The invisible guests are those of you who have generously donated to make all this magic possible.

One thing about guests in the Arab world. They are the ones that, for the short time they are with us, the world reorients to them with gracious overwhelming hospitality. A hospitality that I hope you can join with us in our feelings of gratitude for what you have accomplished, in a galaxy that is not too far away and is not a long time ago.

I’d like to offer you some of that strong tea.


Curt pic1
Founder & Chief Vision Officer

Dr. Curt Rhodes

Curt Rhodes has spent close to 40 years working with, and on behalf of, marginalized communities and young people across the Middle East.

As the recipient of the 2014 Dr. Jean Mayer Global Citizenship Award, Dr. Rhodes was recognized by Tufts University for his demonstrated compassion and tenacity in creating a highly effective and determined organization dedicated to the survival and nurturing of the most vulnerable and disenfranchised.

In recognition of his work with marginalized youth in the Hashemite Kingdom of Jordan and in the region, Dr. Rhodes was awarded 2011 Social Entrepreneur of the Year for the Middle East and North Africa by the Schwab Foundation for Social Entrepreneurship.
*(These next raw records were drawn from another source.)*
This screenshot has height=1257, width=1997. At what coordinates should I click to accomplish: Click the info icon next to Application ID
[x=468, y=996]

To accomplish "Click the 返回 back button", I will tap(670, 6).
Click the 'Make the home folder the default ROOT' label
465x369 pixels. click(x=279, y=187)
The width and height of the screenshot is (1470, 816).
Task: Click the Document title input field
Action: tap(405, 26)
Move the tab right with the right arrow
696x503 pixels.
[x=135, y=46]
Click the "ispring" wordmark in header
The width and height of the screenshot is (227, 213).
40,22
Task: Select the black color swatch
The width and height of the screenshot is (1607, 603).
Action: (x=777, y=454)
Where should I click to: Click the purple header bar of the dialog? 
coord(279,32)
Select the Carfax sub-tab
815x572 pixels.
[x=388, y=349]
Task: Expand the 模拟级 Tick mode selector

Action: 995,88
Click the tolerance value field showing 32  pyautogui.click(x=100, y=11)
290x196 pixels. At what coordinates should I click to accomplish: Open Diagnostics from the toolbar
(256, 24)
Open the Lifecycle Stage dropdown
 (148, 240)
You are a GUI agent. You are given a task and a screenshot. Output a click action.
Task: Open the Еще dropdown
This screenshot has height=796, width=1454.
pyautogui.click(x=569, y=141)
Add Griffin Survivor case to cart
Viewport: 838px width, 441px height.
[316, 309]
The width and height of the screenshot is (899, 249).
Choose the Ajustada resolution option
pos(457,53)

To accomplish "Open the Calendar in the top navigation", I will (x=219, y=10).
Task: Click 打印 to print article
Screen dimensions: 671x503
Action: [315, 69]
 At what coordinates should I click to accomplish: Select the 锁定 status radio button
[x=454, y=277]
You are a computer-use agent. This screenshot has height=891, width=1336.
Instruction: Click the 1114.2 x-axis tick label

Dr. Rhodes began his career in the Middle East in the early 1980s, as Assistant Dean in the School of Public Health at the American University of Beirut. During the 1982 invasion of west Beirut, he volunteered in a community-based clinic alongside students and friends, doing around-the-clock triage for wounded and ill civilians. That was when the seed idea for Questscope began to take shape. Living and working with people in great suffering compelled him to find a way that he and others in the Middle East could assist the most vulnerable: participating with the voiceless ones in invisible communities.

In 1988, Questscope was founded with the goal of putting the last, first. From the beginning, Questscope worked closely with local communities, identifying their aspirations and together addressing their greatest needs.